ML: What technologies or strategies should shipping companies implement to keep up with evolving ESG and environmental regulations?

FK: The shipping industry faces many hurdles on their path to carbon reduction and meeting ESG goals and environmental regulations. One of the fastest and easiest ways to save energy and reduce carbon footprint is switching from legacy lighting technologies like mercury vapor and metal halide, to LED lighting products. LED lights have a far greater lifespan than older technologies, creating less waste, requiring less energy to run, increasing worker safety through increased visibility and reduced maintenance. They also contain no mercury or other toxic materials requiring hazardous disposal. Simply switching to LED Light fixtures can help put shipping companies on the right track to reaching their ESG goals.

ML: How will the implementation of these strategies and tech innovations drive positive change in the global fleet?

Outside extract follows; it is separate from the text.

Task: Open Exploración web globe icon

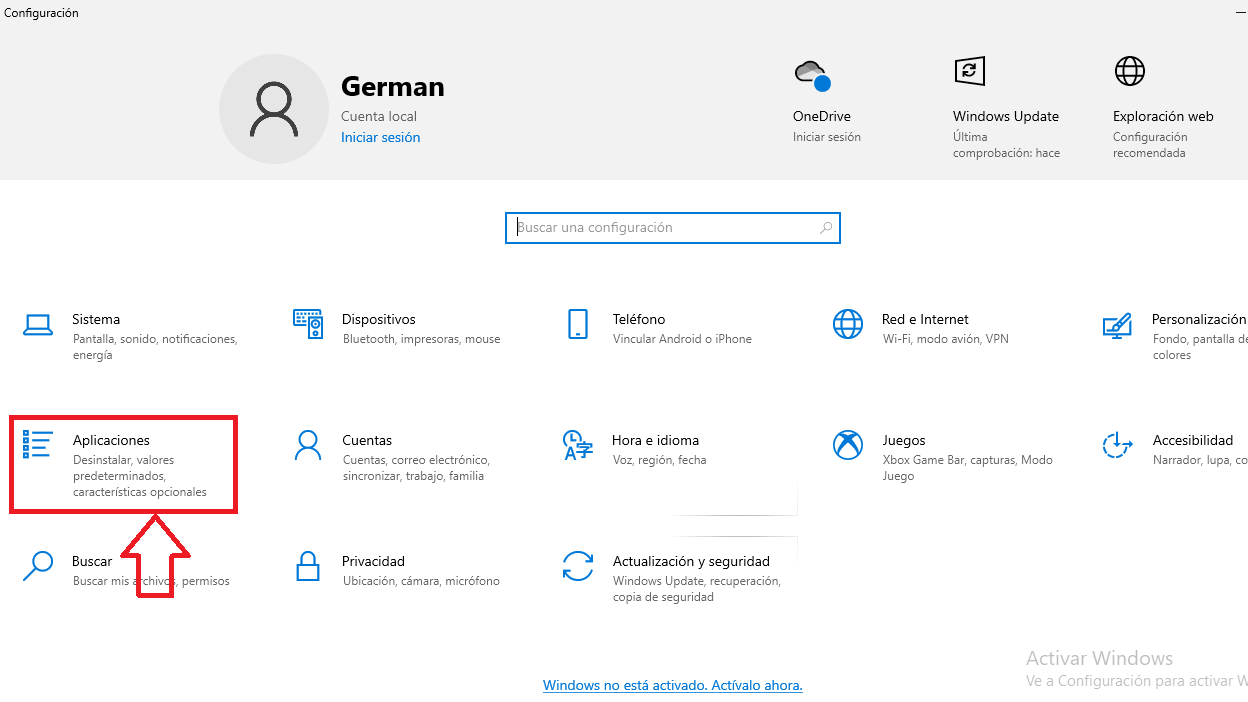Action: coord(1130,71)
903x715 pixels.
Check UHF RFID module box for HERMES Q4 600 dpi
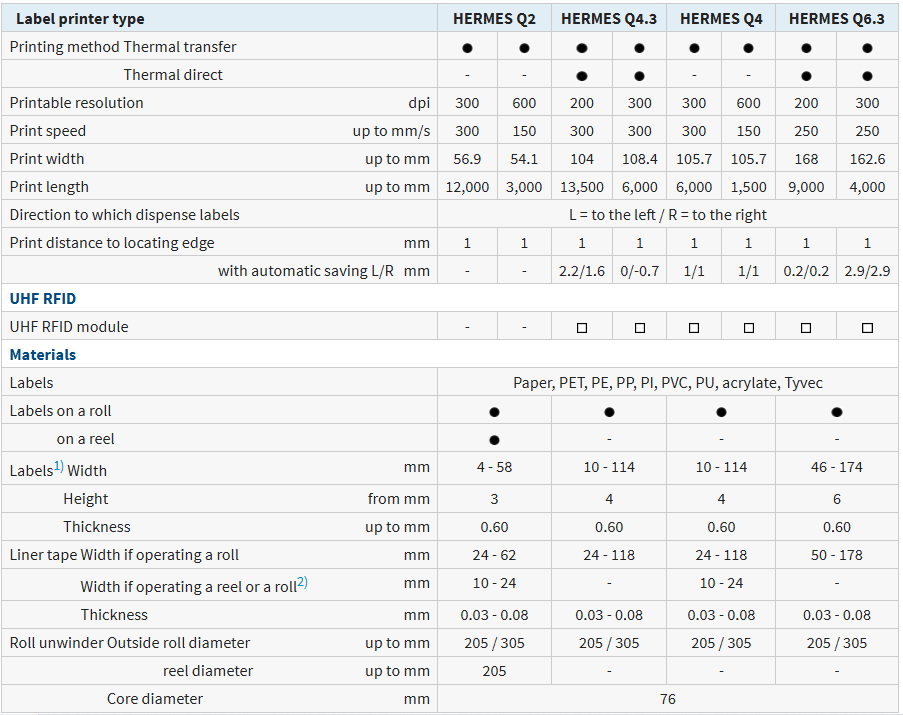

FK: Implementation of ESG strategies can be an enormous help for the maritime industry as well as the planet. Looking at ways to reduce carbon emission can put companies in line with the International Maritime Organizations regulations, opening up more opportunities to work with banking institutes and investors who are seeking progressive, forward-thinking organizations. Implementing new technology, like LED lighting, can save the global fleet in energy and maintenance costs as well as open the door to many energy rebate programs for even greater savings. Increasing the quality of the light in potentially dangerous applications can decrease slip, trip and collision accidents, making the environment safer for both onshore and vessel bound workers. Additionally, creating more gender equality in the maritime industry will lead to greater progress for everyone in the global fleet.